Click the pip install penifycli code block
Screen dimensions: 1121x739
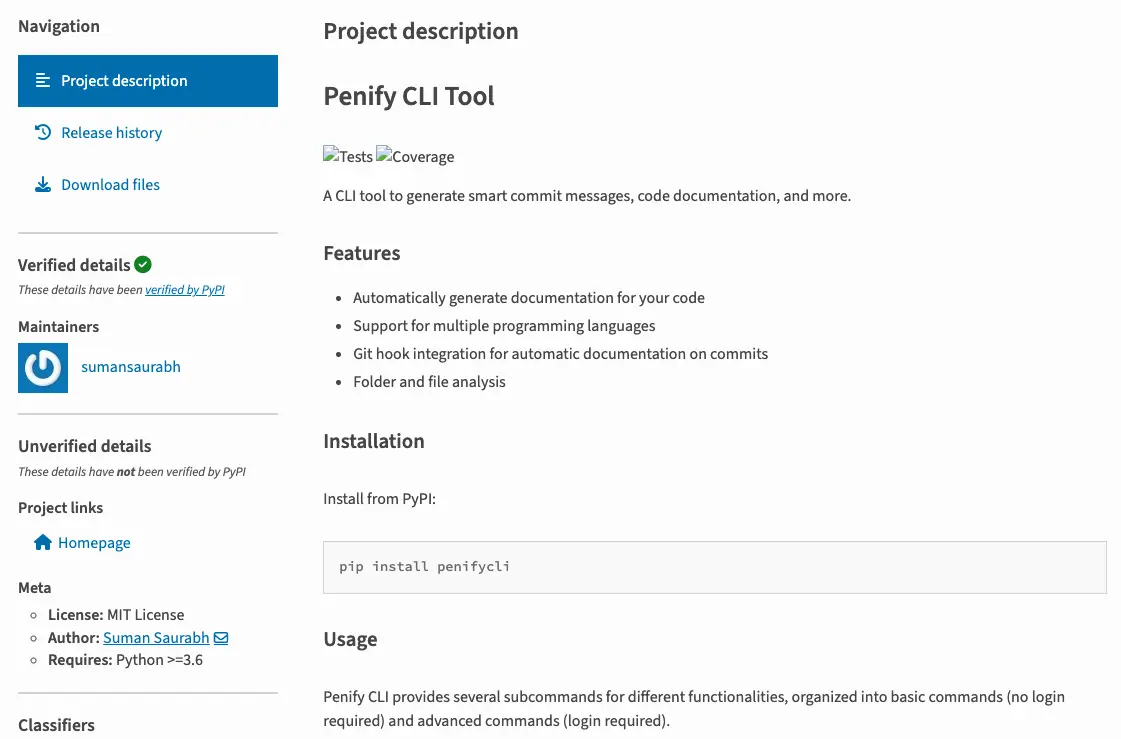[715, 567]
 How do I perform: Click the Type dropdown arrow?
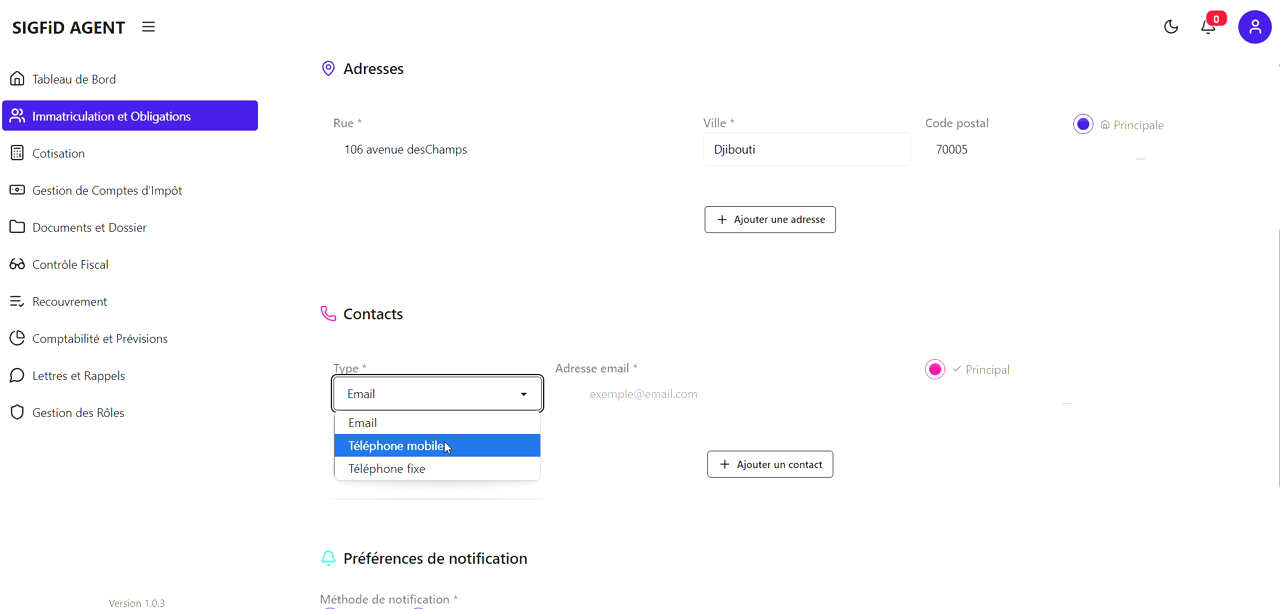click(523, 394)
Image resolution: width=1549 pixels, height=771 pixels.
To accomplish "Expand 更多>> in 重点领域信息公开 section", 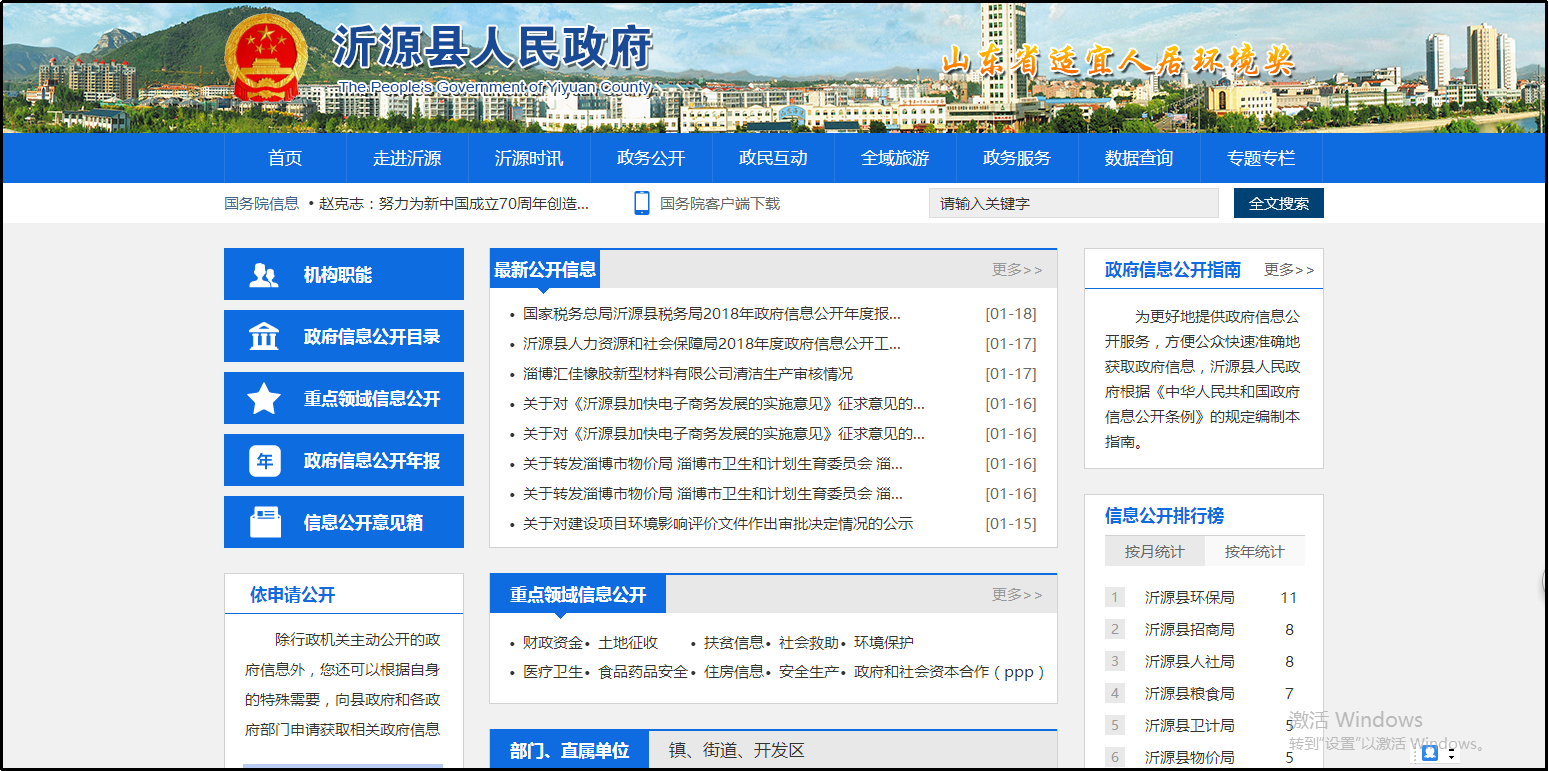I will click(1017, 595).

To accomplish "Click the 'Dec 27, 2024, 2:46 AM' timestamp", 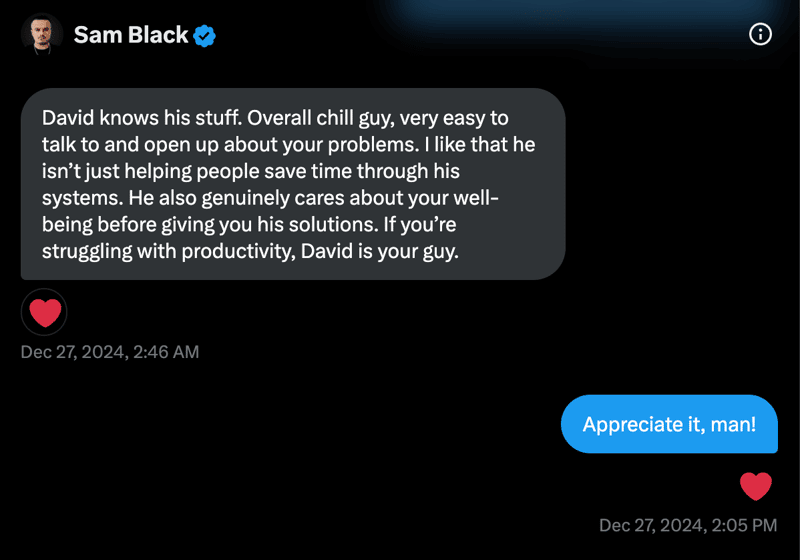I will [110, 352].
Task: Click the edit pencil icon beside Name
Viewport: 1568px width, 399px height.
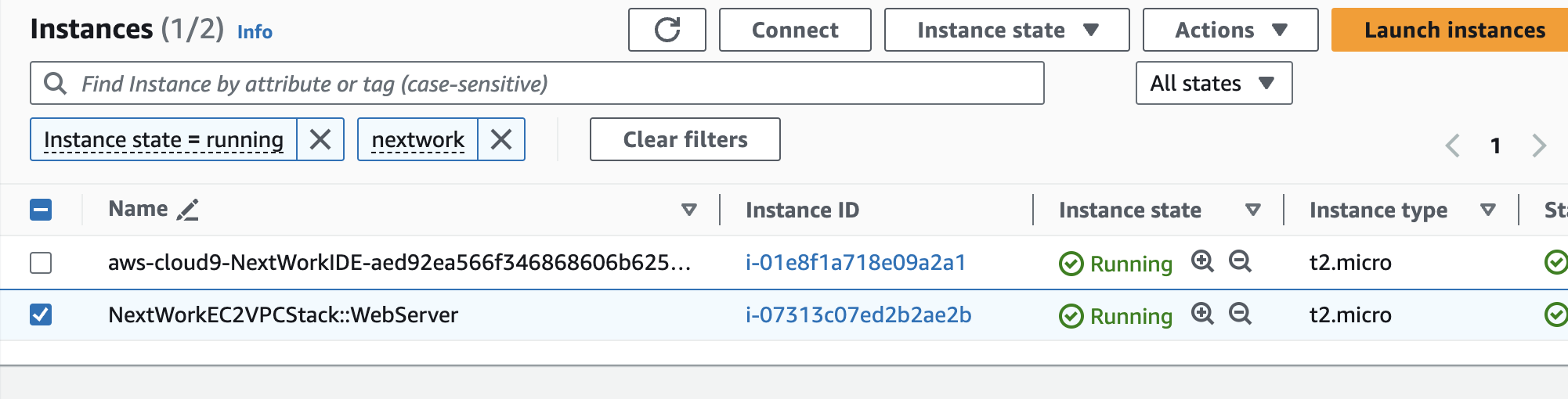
****************
*The task:* Scan the entries above for the word "width", then copy every line in which it occurs.

*Solution for this problem:*
Image resolution: width=1549 pixels, height=771 pixels.
Viewport: 1568px width, 399px height.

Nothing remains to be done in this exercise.